Já pensou se essa moda pega? Já temos suficientes problemas com guerras entre torcidas organizadas nos campeonatos de futebol, já imaginou ter medo de ir a um estádio porque um fanático por futebol pode simplesmente decidir se explodir no meio da torcida adversária?
Já pensou se em shows de rock os fanáticos religiosos decidirem se explodir para exterminar uma legião de pecadores? Ou se no carnaval resolverem acabar com a “festa pagã” explodindo uma galera engajada e de olho no céu?
O assunto é sério e o perigo é real. Isso não pode acontecer outra vez. Precisamos de políticas públicas voltadas para a saúde mental da população. Precisamos repensar as legislações que pouco têm feito com relação às doutrinações políticas no âmbito virtual. É muita ingenuidade acreditar que a regulação das redes é uma coisa de comunista. É uma coisa necessária para nossa segurança e saúde da população. Talvez não estejamos preparados para lidar com esse fanatismo que leva às pessoas ao suicídio e expoe a grave perigo outras pessoas que nada têm a ver com isso. Precisamos começar a pensar em estratégias EDUCACIONAIS e responsáveis que nos garantirão um futuro com indivíduos melhores do que nós mesmos temos sido. Gente capaz de pensar por si própria para não cair em discursos doutrinadores e politicamente lotados de interesses excusos.

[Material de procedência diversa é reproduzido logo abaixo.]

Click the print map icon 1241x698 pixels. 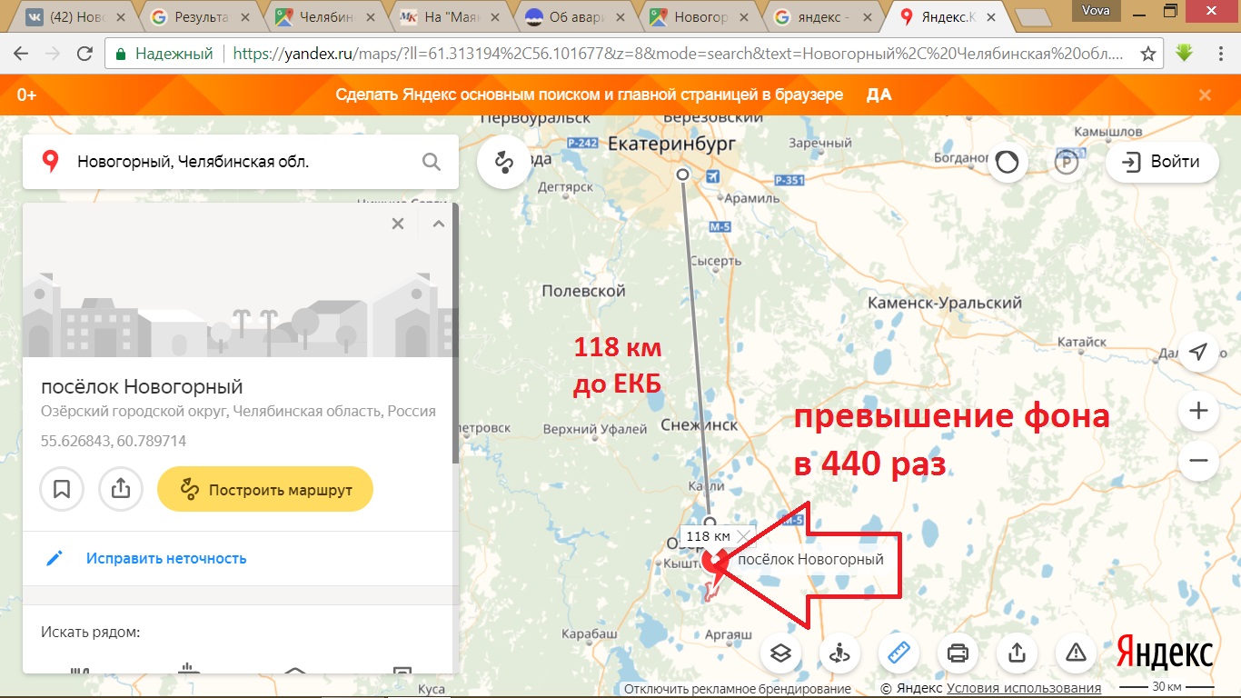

Não vejo outro caminho senão o da punição severa a quem incita a violência política e também não vejo outro caminho senão o da educação.
O pensamento crítico é alicerçado na educação. Enquanto eles disserem que a educação é ruim, que professores são maus, que as universidades são ambientes nocivos e que ler é errado, corremos um grande risco de sermos massa de manobra. E somos! Ta aí a prova! Isso funcionou com Hitler e Sadam Hussein e pode funcionar aqui também. Aliás, já está funcionando. E agora, José?